Em boa verdade, não foi transmitida fielmente à opinião pública essa mutação jurisprudencial do Conselho, que vai muito além da condenação do estilo misógino dos textos judiciais. O CSM aplicou uma sanção disciplinar por palavras inscritas no texto de uma decisão judicial. Essa deliberação punitiva criou ondas de choque no corpo da magistratura, que vivia um período eleitoral para o CSM. Neto de Moura recorreu para o STJ. Desde então aguardava-se, com expetativa, a decisão do Supremo sobre o recurso interposto. Ao STJ coube o juízo final. Na quarta-feira, dia 5/2/2020, o STJ negou provimento ao recurso e confirmou inteiramente a decisão disciplinar do CSM. A partir daqui consolidou-se na ordem jurídica portuguesa um juízo definitivo quanto ao mérito da questão principal objeto do processo.

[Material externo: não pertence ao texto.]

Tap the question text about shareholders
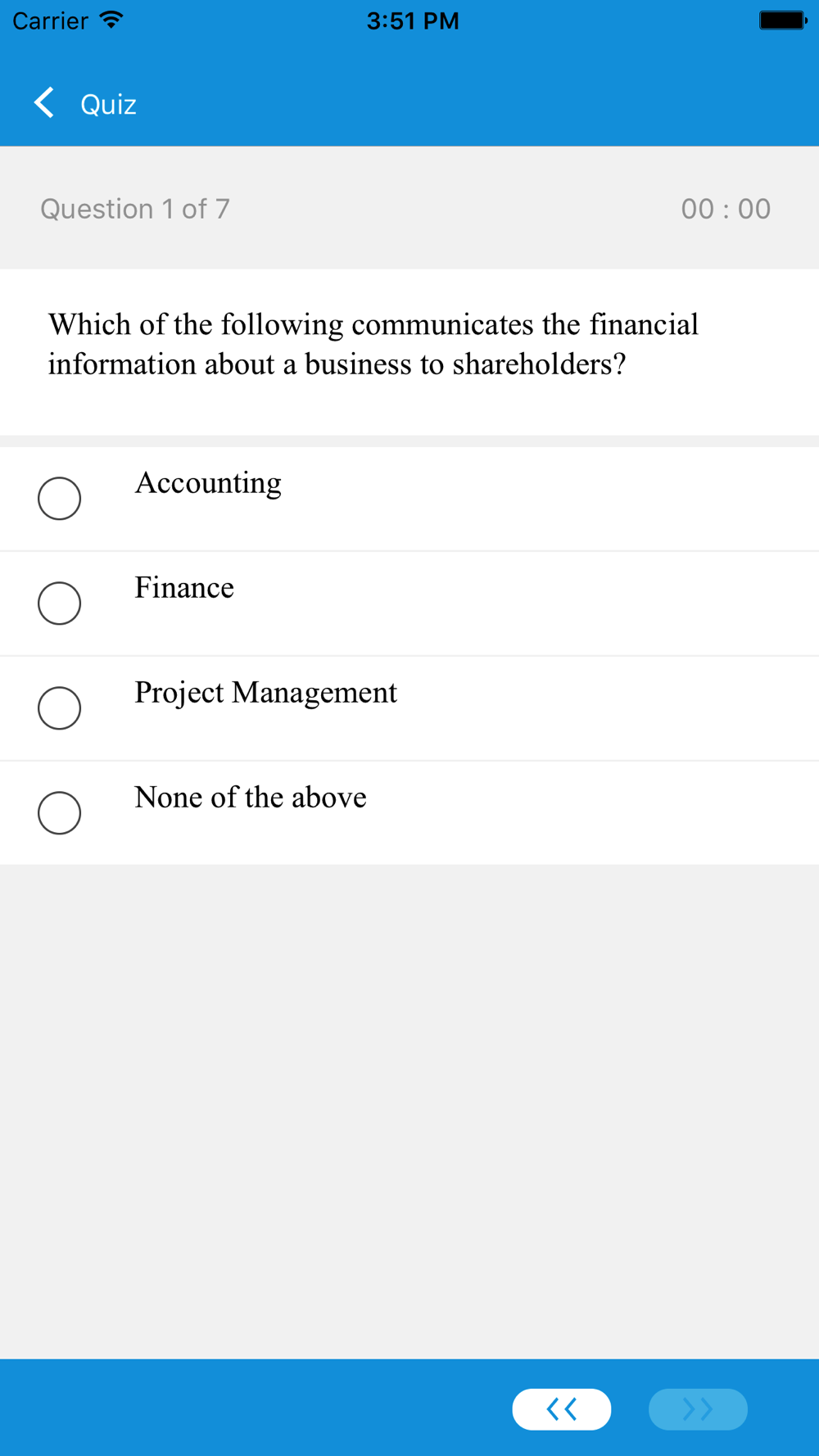Screen dimensions: 819x1456 373,344
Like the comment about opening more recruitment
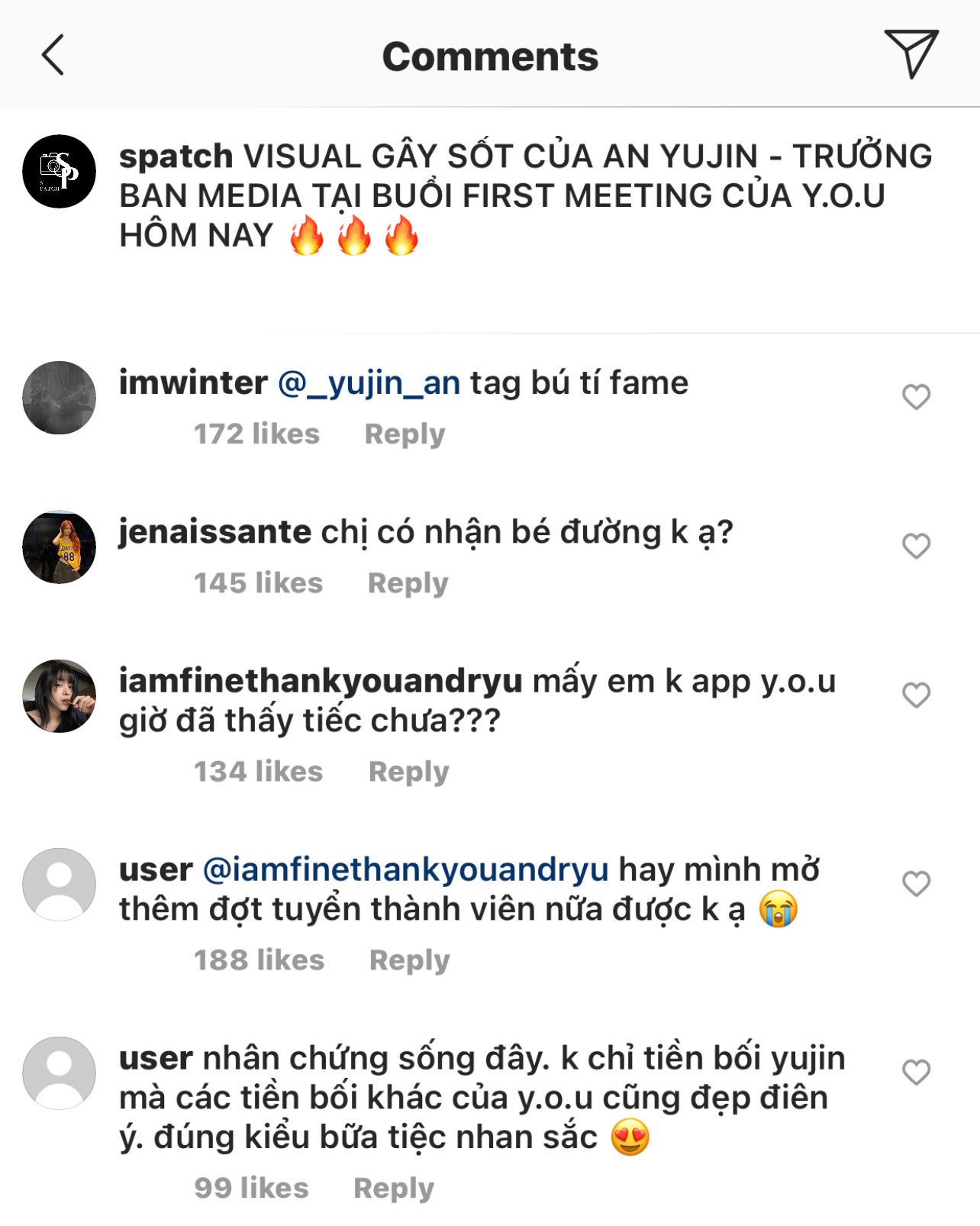The image size is (980, 1226). pos(916,883)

(1) Primeiro, é lícito que um juiz expresse na decisão judicial convicções pessoais (de natureza política, ideológica ou religiosa) sobre matérias alheias ao processo? A resposta é negativa. No plano da autorregulação ética (ver Compromisso Ético dos Juízes Portugueses, p. 22, sobre o princípio da reserva) já se sustenta que o juiz não deve utilizar a decisão judicial ou a audiência pública para exprimir opiniões ou considerações pessoais de natureza política, ideológica ou religiosa, que não sejam estritamente necessárias para a fundamentação e se afastem manifestamente do objeto do caso. Agora, fica claro que essa falha também pode ter relevância disciplinar, consoante as variáveis do caso concreto, designadamente quando for evidente que dessa conduta resulta a infração de deveres funcionais dos magistrados judiciais.
(2) Segundo, o princípio da independência não é compatível com a utilização de expressões que ultrapassam o limite do respeito devido a qualquer interveniente processual, seja na fundamentação escrita de qualquer decisão, seja na condução oral de qualquer diligência processual. Logo, a independência não pode servir de guarda-chuva para cobrir atuações incorretas ou antijurídicas, sobretudo quando estão em causa direitos fundamentais dos intervenientes.
(3) Terceiro, anda para aí muita confusão sobre a citação de textos sagrados, como a Bíblia. Um juiz pode citar ou referir-se a trechos da Bíblia em sede de fundamentação da decisão judicial. Não há nenhum princípio de proibição, como é evidente. Sem embargo, trata-se de uma citação mais exigente, que precisa de contextualização, para ser feita de modo adequado (o que não sucedeu, segundo a Conferência Episcopal Portuguesa).
(4) Quarto, é notória a comunhão de pontos de vista dos fundamentos da decisão do CSM e do Acórdão do STJ de 5/02/2020. Os conselheiros do STJ sustentaram que “nos acórdãos relatados pelo impugnante e considerados no âmbito do processo disciplinar, foram utilizadas expressões impróprias (...) desnecessárias e lesivas da dignidade pessoal e da consideração social das pessoas que se encontrem nas situações consideradas no acórdão, cuja utilização lesa a imagem de ponderação, de moderação e de imparcialidade que o sistema de justiça deve transmitir à sociedade”.
(5) Quinto, a sanção aplicada pelo CSM foi a mais equilibrada. Quando se verifica uma mutação jurisprudencial, é de elementar bom senso que não se transite da impunibilidade para a punição com a aplicação de uma sanção exemplar. Também por aqui o CSM se afirmou como elemento pacificador e conciliador do sistema. O juiz acabaria, com a sua anuência, por ser transferido da 1.ª secção criminal para a 3.ª secção cível da Relação do Porto em 6/3/2019.
(6) Por último, o CSM exerceu escrupulosamente as suas competências, reforçando no exterior a imagem de que o órgão existe para atuar, e fortalecendo o prestígio das instituições judiciárias. Analisando as últimas decisões do CSM, é inquestionável que os juízes portugueses são escrutinados pelo órgão com rigor, segundo um modelo de governação partilhada bem mais exigente e eficaz do que sucede na generalidade das ordens profissionais.